— START OF DATA FOR THIS EXERCISE —

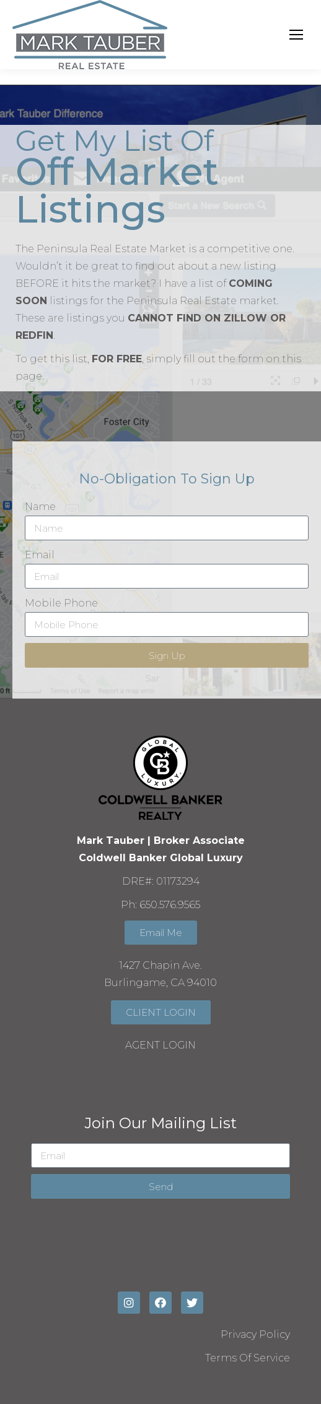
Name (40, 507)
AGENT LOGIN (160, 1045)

— END OF DATA FOR THIS EXERCISE —
— START OF DATA FOR THIS EXERCISE —

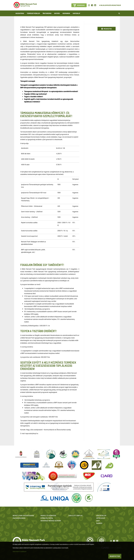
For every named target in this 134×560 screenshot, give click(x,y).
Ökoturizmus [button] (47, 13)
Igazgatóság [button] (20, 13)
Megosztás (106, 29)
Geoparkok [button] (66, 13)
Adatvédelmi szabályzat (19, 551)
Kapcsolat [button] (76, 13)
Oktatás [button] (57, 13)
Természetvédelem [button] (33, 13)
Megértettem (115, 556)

— END OF DATA FOR THIS EXERCISE —
— START OF DATA FOR THIS EXERCISE —

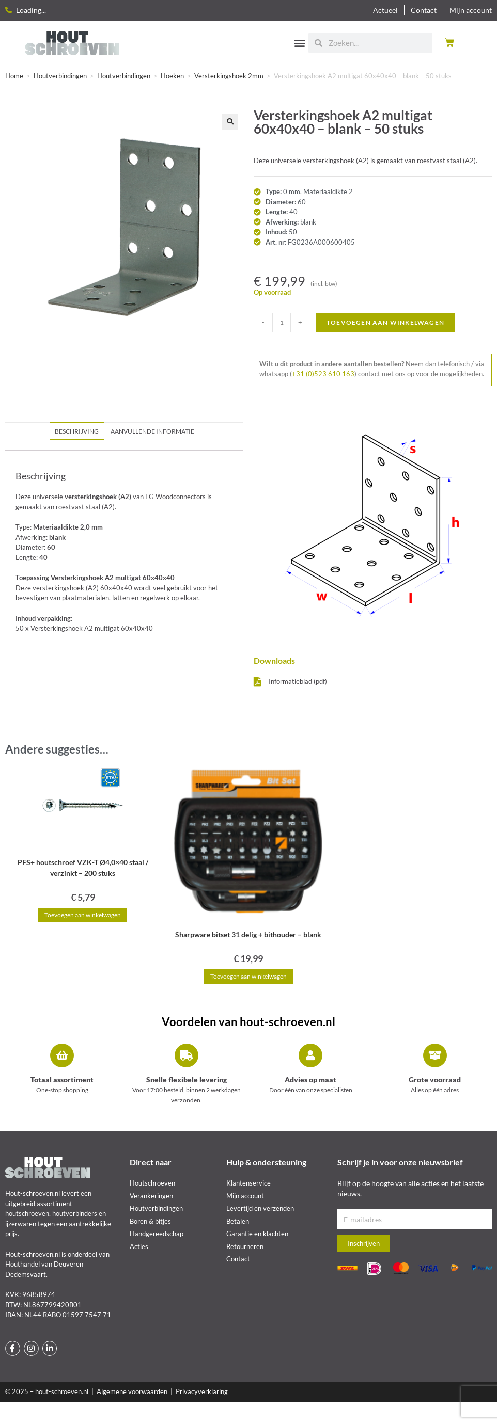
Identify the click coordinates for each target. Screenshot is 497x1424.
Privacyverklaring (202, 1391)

— END OF DATA FOR THIS EXERCISE —

EXERCISE DESCRIPTION:
Please list every line of the listing above that contains the word "target", matching case exactly.

ANSWER FOR THE TASK:
For every named target in this 134×560 screenshot, give click(x,y).
Identify the click coordinates for each target. Screenshot is 497x1424.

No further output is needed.